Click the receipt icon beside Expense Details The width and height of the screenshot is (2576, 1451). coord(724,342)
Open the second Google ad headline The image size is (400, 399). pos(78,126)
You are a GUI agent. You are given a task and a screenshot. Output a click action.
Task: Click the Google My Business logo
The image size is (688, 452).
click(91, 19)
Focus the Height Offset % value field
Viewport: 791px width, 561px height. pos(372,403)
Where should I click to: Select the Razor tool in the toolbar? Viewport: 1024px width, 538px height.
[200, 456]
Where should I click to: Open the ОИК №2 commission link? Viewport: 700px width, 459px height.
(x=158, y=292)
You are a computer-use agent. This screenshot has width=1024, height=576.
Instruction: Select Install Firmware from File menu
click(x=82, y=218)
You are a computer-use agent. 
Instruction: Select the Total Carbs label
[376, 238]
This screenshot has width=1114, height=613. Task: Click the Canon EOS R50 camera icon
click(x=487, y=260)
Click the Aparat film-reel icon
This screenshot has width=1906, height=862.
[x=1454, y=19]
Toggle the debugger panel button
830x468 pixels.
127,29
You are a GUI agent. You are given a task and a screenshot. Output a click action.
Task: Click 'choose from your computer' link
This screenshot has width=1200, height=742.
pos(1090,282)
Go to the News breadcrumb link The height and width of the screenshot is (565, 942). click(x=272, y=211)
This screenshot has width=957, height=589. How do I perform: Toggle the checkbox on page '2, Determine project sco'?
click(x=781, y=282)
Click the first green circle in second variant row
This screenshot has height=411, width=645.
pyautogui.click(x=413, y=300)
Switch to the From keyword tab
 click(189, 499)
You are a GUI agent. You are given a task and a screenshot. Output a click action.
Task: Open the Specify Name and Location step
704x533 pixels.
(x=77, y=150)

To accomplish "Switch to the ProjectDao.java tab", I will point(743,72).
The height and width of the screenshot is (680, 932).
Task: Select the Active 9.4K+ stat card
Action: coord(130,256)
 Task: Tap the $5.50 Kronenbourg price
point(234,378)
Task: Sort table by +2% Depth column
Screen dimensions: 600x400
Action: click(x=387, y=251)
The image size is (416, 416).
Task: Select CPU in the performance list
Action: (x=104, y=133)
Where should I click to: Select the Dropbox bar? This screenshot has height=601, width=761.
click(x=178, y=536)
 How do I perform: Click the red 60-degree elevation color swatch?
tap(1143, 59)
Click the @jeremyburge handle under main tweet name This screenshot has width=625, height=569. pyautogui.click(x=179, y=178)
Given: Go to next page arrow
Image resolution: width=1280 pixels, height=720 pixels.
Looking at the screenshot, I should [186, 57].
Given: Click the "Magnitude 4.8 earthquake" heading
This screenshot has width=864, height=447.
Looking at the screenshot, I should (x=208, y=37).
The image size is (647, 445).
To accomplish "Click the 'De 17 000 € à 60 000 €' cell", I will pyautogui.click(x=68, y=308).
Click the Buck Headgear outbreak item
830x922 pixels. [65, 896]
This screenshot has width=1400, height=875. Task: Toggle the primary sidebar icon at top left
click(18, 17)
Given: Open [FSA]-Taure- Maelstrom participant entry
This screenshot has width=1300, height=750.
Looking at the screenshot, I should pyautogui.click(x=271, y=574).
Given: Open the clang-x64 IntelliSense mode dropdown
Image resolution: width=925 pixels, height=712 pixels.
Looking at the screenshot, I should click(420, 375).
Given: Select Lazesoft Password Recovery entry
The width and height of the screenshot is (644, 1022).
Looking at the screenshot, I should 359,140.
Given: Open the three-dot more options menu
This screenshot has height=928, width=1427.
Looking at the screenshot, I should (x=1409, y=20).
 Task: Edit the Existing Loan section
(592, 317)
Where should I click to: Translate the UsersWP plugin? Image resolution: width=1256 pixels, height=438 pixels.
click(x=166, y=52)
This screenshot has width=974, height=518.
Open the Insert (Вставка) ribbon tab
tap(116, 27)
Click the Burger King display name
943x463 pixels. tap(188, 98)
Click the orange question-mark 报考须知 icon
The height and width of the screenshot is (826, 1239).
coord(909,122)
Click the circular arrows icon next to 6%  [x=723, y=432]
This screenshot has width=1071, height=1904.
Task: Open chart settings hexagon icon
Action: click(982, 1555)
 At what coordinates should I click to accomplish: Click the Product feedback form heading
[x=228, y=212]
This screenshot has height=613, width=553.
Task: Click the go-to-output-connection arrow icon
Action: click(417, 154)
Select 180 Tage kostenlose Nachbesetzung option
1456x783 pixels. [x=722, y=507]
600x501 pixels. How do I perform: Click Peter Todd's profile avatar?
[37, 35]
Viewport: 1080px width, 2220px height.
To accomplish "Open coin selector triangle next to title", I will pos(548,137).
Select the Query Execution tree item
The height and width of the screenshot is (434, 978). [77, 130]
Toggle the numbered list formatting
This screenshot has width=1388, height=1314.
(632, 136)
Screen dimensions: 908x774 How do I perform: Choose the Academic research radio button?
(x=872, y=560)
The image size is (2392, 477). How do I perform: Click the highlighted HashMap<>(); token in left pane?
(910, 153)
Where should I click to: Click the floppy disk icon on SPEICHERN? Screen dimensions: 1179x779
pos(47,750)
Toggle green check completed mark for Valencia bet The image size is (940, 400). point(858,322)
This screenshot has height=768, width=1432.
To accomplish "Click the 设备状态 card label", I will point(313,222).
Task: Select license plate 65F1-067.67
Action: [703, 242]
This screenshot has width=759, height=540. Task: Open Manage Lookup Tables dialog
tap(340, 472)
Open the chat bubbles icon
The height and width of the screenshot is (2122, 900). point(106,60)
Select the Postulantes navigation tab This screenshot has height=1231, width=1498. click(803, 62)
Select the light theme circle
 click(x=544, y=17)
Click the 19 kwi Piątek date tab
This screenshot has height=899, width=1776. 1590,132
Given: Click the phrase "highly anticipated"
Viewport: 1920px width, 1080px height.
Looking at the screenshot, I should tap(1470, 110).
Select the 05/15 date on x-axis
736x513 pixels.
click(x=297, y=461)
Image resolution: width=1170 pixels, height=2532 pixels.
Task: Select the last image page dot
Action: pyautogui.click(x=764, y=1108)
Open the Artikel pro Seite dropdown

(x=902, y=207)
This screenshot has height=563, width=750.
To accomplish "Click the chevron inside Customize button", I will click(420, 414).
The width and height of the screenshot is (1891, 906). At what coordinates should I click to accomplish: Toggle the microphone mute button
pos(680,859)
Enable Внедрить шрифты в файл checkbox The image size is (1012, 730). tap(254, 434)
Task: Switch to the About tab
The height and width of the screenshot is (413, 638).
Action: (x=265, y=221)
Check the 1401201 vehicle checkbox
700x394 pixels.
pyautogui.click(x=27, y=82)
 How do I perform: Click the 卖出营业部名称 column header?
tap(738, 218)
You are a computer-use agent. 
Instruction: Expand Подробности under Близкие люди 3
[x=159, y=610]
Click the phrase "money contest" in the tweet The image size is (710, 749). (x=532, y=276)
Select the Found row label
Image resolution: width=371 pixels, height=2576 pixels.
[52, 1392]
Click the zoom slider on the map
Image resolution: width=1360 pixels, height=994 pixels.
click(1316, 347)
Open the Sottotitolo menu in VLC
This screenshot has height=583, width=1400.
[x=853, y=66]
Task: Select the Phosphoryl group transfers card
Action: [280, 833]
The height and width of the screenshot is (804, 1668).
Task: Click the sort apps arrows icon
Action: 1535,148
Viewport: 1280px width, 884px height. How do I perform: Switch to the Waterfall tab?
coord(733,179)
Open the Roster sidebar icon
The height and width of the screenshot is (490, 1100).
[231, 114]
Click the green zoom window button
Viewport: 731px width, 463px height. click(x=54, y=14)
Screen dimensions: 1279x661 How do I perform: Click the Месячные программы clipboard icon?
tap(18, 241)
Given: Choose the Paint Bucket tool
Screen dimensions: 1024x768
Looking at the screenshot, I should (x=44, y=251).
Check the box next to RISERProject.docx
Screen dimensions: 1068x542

--------

_PROBLEM:_ Working from the material above, retype exactly the lines from the one with "Task: Tap the $5.50 Kronenbourg price" through the one with "Given: Go to next page arrow", both included, and only those lines.

_WRITTEN RESPONSE:_
 Task: Tap the $5.50 Kronenbourg price
point(234,378)
Task: Sort table by +2% Depth column
Screen dimensions: 600x400
Action: click(x=387, y=251)
The image size is (416, 416).
Task: Select CPU in the performance list
Action: (x=104, y=133)
Where should I click to: Select the Dropbox bar? This screenshot has height=601, width=761.
click(x=178, y=536)
 How do I perform: Click the red 60-degree elevation color swatch?
tap(1143, 59)
Click the @jeremyburge handle under main tweet name This screenshot has width=625, height=569. pyautogui.click(x=179, y=178)
Given: Go to next page arrow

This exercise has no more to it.